» Exercise requirements
Rewrite every line of the records below as a Markdown table with the columns "Number" and "Entry," giving each line its row number and omitting blank lines.

» Dataset content
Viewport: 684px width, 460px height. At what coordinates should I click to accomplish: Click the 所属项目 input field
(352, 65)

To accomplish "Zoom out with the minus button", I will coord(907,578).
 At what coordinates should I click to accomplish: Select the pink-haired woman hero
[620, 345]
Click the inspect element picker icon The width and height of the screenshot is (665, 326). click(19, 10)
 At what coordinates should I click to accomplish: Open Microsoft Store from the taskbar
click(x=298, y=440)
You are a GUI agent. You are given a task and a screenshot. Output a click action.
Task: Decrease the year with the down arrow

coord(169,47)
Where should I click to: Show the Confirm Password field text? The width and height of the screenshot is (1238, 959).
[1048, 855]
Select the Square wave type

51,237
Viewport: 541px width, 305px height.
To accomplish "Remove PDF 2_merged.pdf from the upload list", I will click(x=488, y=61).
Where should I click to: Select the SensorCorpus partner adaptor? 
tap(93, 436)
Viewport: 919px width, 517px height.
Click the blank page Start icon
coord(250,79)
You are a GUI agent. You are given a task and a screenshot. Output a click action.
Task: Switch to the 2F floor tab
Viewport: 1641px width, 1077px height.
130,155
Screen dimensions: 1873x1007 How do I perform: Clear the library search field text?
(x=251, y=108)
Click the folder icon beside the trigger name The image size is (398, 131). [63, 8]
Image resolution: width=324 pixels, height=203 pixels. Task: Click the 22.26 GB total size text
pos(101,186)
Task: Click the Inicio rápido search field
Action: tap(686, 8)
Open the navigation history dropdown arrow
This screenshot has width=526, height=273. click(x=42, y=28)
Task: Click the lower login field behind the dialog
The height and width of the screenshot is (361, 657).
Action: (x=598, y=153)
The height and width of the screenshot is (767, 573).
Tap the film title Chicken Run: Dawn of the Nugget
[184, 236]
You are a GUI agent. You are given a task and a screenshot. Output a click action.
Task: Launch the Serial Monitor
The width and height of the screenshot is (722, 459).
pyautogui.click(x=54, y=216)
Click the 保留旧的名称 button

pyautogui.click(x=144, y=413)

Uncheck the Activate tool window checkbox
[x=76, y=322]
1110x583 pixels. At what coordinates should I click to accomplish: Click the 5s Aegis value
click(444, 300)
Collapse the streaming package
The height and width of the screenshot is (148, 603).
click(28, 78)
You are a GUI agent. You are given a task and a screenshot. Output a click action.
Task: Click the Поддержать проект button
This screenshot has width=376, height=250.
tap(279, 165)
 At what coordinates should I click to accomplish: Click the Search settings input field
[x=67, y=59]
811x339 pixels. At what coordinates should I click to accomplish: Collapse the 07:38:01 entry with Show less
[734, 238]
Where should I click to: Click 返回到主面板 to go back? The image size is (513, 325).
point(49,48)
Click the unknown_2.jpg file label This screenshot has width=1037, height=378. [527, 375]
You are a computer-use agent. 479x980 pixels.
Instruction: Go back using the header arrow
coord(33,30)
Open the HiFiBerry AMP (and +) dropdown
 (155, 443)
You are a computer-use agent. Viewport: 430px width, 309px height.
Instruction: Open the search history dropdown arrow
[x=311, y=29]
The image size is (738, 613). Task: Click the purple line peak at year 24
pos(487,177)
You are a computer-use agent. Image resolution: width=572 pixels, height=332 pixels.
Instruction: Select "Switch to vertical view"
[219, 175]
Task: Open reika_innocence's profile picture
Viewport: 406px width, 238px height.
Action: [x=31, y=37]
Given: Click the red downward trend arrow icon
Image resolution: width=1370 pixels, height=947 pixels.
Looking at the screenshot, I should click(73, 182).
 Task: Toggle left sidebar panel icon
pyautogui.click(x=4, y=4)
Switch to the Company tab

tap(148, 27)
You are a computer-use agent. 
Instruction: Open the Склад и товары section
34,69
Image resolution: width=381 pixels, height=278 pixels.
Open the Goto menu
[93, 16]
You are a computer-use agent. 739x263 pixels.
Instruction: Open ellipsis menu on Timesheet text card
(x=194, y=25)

» Correct response
| Number | Entry |
|---|---|
| 1 | Viewport: 684px width, 460px height. At what coordinates should I click to accomplish: Click the 所属项目 input field |
| 2 | (352, 65) |
| 3 | To accomplish "Zoom out with the minus button", I will coord(907,578). |
| 4 |  At what coordinates should I click to accomplish: Select the pink-haired woman hero |
| 5 | [620, 345] |
| 6 | Click the inspect element picker icon The width and height of the screenshot is (665, 326). click(19, 10) |
| 7 |  At what coordinates should I click to accomplish: Open Microsoft Store from the taskbar |
| 8 | click(x=298, y=440) |
| 9 | You are a GUI agent. You are given a task and a screenshot. Output a click action. |
| 10 | Task: Decrease the year with the down arrow |
| 11 | coord(169,47) |
| 12 | Where should I click to: Show the Confirm Password field text? The width and height of the screenshot is (1238, 959). |
| 13 | [1048, 855] |
| 14 | Select the Square wave type |
| 15 | 51,237 |
| 16 | Viewport: 541px width, 305px height. |
| 17 | To accomplish "Remove PDF 2_merged.pdf from the upload list", I will click(x=488, y=61). |
| 18 | Where should I click to: Select the SensorCorpus partner adaptor?  |
| 19 | tap(93, 436) |
| 20 | Viewport: 919px width, 517px height. |
| 21 | Click the blank page Start icon |
| 22 | coord(250,79) |
| 23 | You are a GUI agent. You are given a task and a screenshot. Output a click action. |
| 24 | Task: Switch to the 2F floor tab |
| 25 | Viewport: 1641px width, 1077px height. |
| 26 | 130,155 |
| 27 | Screen dimensions: 1873x1007 How do I perform: Clear the library search field text? |
| 28 | (x=251, y=108) |
| 29 | Click the folder icon beside the trigger name The image size is (398, 131). [63, 8] |
| 30 | Image resolution: width=324 pixels, height=203 pixels. Task: Click the 22.26 GB total size text |
| 31 | pos(101,186) |
| 32 | Task: Click the Inicio rápido search field |
| 33 | Action: tap(686, 8) |
| 34 | Open the navigation history dropdown arrow |
| 35 | This screenshot has width=526, height=273. click(x=42, y=28) |
| 36 | Task: Click the lower login field behind the dialog |
| 37 | The height and width of the screenshot is (361, 657). |
| 38 | Action: (x=598, y=153) |
| 39 | The height and width of the screenshot is (767, 573). |
| 40 | Tap the film title Chicken Run: Dawn of the Nugget |
| 41 | [184, 236] |
| 42 | You are a GUI agent. You are given a task and a screenshot. Output a click action. |
| 43 | Task: Launch the Serial Monitor |
| 44 | The width and height of the screenshot is (722, 459). |
| 45 | pyautogui.click(x=54, y=216) |
| 46 | Click the 保留旧的名称 button |
| 47 | pyautogui.click(x=144, y=413) |
| 48 | Uncheck the Activate tool window checkbox |
| 49 | [x=76, y=322] |
| 50 | 1110x583 pixels. At what coordinates should I click to accomplish: Click the 5s Aegis value |
| 51 | click(444, 300) |
| 52 | Collapse the streaming package |
| 53 | The height and width of the screenshot is (148, 603). |
| 54 | click(28, 78) |
| 55 | You are a GUI agent. You are given a task and a screenshot. Output a click action. |
| 56 | Task: Click the Поддержать проект button |
| 57 | This screenshot has width=376, height=250. |
| 58 | tap(279, 165) |
| 59 |  At what coordinates should I click to accomplish: Click the Search settings input field |
| 60 | [x=67, y=59] |
| 61 | 811x339 pixels. At what coordinates should I click to accomplish: Collapse the 07:38:01 entry with Show less |
| 62 | [734, 238] |
| 63 | Where should I click to: Click 返回到主面板 to go back? The image size is (513, 325). |
| 64 | point(49,48) |
| 65 | Click the unknown_2.jpg file label This screenshot has width=1037, height=378. [527, 375] |
| 66 | You are a computer-use agent. 479x980 pixels. |
| 67 | Instruction: Go back using the header arrow |
| 68 | coord(33,30) |
| 69 | Open the HiFiBerry AMP (and +) dropdown |
| 70 |  (155, 443) |
| 71 | You are a computer-use agent. Viewport: 430px width, 309px height. |
| 72 | Instruction: Open the search history dropdown arrow |
| 73 | [x=311, y=29] |
| 74 | The image size is (738, 613). Task: Click the purple line peak at year 24 |
| 75 | pos(487,177) |
| 76 | You are a computer-use agent. Image resolution: width=572 pixels, height=332 pixels. |
| 77 | Instruction: Select "Switch to vertical view" |
| 78 | [219, 175] |
| 79 | Task: Open reika_innocence's profile picture |
| 80 | Viewport: 406px width, 238px height. |
| 81 | Action: [x=31, y=37] |
| 82 | Given: Click the red downward trend arrow icon |
| 83 | Image resolution: width=1370 pixels, height=947 pixels. |
| 84 | Looking at the screenshot, I should click(73, 182). |
| 85 |  Task: Toggle left sidebar panel icon |
| 86 | pyautogui.click(x=4, y=4) |
| 87 | Switch to the Company tab |
| 88 | tap(148, 27) |
| 89 | You are a computer-use agent.  |
| 90 | Instruction: Open the Склад и товары section |
| 91 | 34,69 |
| 92 | Image resolution: width=381 pixels, height=278 pixels. |
| 93 | Open the Goto menu |
| 94 | [93, 16] |
| 95 | You are a computer-use agent. 739x263 pixels. |
| 96 | Instruction: Open ellipsis menu on Timesheet text card |
| 97 | (x=194, y=25) |